[Records contained in a dataset]
++++
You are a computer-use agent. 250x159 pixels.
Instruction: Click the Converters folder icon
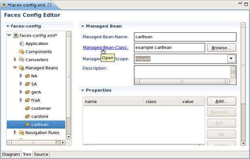tap(21, 59)
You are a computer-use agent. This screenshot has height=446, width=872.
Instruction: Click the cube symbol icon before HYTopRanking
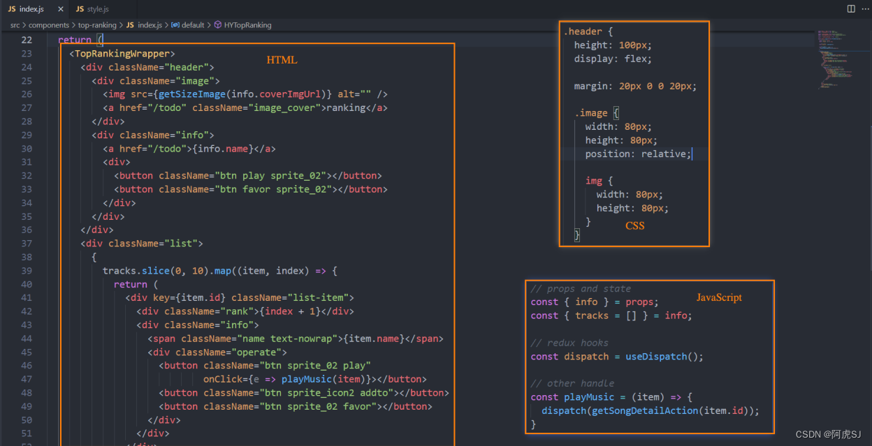(217, 25)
++++
Assignment:
Please repeat every record exactly as it stands, leaving out any pictures.

Exercise response:
You are a computer-use agent. 250x159 pixels.
Instruction: Click the Converters folder icon
tap(21, 59)
You are a computer-use agent. This screenshot has height=446, width=872.
Instruction: Click the cube symbol icon before HYTopRanking
(217, 25)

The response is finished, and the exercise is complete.